**** 本文 ****

昨年、6月4日巨人戦に先発した北山亘基投手。1回裏に先制点を許すも、直後の2回表2死1、2塁。プロ初打席で初安打初打点となる同点タイムリーを自ら打った。さらに3点リードの6回表、無死2、3塁では高く打ち上げると、打球がセカンド後方にぽとり。ラッキーな当たりで再び打点を挙げ、この日は4打数2安打2打点。投げるほうも7回3失点で勝利投手になった。
加藤貴之投手はプロ通算12打数3安打1犠打1四球、打率.250の成績。2022年5月24日東京ヤクルト戦は「8番・投手」でスタメン出場し、第2打席でサイスニード投手からレフト前安打を打っている。
今回の対象選手のなかで唯一、ホームランを放っているのが上原健太投手。2018年6月18日広島戦、初回に1点を失った上原投手だが2回から3イニング連続で3者凡退と自身の投球で流れをつくる。すると上原投手が先頭打者で迎えた5回表、スラッガーさながらの鋭いスイングを見せると、マツダスタジアムのライトスタンドへ鮮やかに放り込んだ。また、2022年は二塁打、昨年も1安打と現在2年連続で安打を記録中だ。
そしてバッティングに長けた投手といえば、今季から北海道日本ハムに加入した山崎福也投手だが、その活躍ぶりは本記事の最後に紹介したい。
東北楽天
早川隆久投手は2023年6月17日巨人戦に先発し好投&プロ初安打をマーク。4回まで0を並べた左腕は5回表の第2打席、ボールをたたき付けて全力疾走で内野安打をもぎ取る。すると2死から小郷裕哉選手が先制2ランを放ち、これが決勝点に。早川投手の6回1失点&3打数1安打の奮闘が実り、僅差の試合を制した。
歴代5位の交流戦通算24勝の実績を持つ岸孝之投手。バッティングはというとプロ通算71打数5安打、打率.070だが、埼玉西武時代の2012年6月11日東京ヤクルト戦では2安打したことも。もし今季、安打が出れば東北楽天移籍後は初安打となる。
埼玉西武
5月27日時点で今季先発した埼玉西武の投手は隅田知一郎投手、今井達也投手、高橋光成投手、武内夏暉投手、ボー・タカハシ投手、平良海馬投手、松本航投手、渡邉勇太朗投手、青山美夏人投手(登板数順)。高橋光投手と松本航投手は犠打を記録しているが、どの投手もまだプロ初安打はない。セ・リーグ球場へ遠征予定の埼玉西武ファンは、記念の1安打目が見れるかもしれない。

****

▶ **演習の構成**:
A – 本文の中で、年・月・日がすべてそろって書かれている試合の日付を、すべて挙げてください。
B – 本文の一部をそのまま書き写してください。「加藤貴之投手はプロ通算12打」を含む語句から始め、「が実り、僅差の試合を制した。」で終えてください。
次のリストは本文とは関係がありません。

**** 入力データ ****

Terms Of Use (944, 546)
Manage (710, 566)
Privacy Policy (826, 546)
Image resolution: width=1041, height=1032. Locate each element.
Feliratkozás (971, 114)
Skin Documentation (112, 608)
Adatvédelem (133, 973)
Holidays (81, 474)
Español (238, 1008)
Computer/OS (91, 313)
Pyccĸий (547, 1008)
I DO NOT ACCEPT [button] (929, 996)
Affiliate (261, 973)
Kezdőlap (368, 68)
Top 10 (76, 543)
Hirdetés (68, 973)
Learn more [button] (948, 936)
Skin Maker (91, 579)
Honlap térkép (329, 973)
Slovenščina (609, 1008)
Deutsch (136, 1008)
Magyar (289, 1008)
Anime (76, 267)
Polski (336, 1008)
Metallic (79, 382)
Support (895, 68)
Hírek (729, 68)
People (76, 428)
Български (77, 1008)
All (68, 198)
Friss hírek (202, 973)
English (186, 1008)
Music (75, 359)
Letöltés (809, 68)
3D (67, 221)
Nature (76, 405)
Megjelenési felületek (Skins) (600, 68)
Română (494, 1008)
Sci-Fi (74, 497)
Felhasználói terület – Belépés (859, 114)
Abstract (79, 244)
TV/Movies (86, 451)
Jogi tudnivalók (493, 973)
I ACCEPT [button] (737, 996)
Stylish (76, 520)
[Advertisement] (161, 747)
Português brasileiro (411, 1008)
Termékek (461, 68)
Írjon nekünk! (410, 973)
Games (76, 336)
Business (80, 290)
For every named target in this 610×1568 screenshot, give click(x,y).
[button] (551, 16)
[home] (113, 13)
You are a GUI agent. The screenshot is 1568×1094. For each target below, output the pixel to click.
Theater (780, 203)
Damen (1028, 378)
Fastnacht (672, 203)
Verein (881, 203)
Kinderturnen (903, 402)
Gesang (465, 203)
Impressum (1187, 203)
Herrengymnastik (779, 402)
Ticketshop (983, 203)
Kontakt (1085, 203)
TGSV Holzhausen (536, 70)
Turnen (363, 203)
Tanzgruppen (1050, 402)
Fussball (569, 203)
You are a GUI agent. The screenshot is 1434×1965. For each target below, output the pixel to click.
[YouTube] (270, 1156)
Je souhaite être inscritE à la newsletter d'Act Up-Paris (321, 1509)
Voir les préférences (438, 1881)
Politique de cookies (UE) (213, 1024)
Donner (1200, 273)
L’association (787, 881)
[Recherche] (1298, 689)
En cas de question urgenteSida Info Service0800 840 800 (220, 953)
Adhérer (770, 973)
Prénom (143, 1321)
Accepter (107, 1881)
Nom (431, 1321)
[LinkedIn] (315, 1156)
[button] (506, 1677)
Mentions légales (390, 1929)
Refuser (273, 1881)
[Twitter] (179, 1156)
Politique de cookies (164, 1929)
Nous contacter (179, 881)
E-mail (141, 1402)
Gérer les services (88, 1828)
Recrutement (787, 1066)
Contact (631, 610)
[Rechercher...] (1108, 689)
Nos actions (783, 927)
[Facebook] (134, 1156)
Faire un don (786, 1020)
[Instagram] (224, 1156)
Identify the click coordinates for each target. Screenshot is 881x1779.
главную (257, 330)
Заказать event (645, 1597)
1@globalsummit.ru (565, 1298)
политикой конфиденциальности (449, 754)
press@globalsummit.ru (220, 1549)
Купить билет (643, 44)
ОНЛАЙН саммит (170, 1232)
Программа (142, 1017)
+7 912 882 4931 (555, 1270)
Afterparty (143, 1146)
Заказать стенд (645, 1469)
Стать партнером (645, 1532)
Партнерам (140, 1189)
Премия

****

▶ **課題別の解答**:
A – 2022年5月24日、2018年6月18日、2023年6月17日、2012年6月11日

B –
加藤貴之投手はプロ通算12打数3安打1犠打1四球、打率.250の成績。2022年5月24日東京ヤクルト戦は「8番・投手」でスタメン出場し、第2打席でサイスニード投手からレフト前安打を打っている。
今回の対象選手のなかで唯一、ホームランを放っているのが上原健太投手。2018年6月18日広島戦、初回に1点を失った上原投手だが2回から3イニング連続で3者凡退と自身の投球で流れをつくる。すると上原投手が先頭打者で迎えた5回表、スラッガーさながらの鋭いスイングを見せると、マツダスタジアムのライトスタンドへ鮮やかに放り込んだ。また、2022年は二塁打、昨年も1安打と現在2年連続で安打を記録中だ。
そしてバッティングに長けた投手といえば、今季から北海道日本ハムに加入した山崎福也投手だが、その活躍ぶりは本記事の最後に紹介したい。
東北楽天
早川隆久投手は2023年6月17日巨人戦に先発し好投&プロ初安打をマーク。4回まで0を並べた左腕は5回表の第2打席、ボールをたたき付けて全力疾走で内野安打をもぎ取る。すると2死から小郷裕哉選手が先制2ランを放ち、これが決勝点に。早川投手の6回1失点&3打数1安打の奮闘が実り、僅差の試合を制した。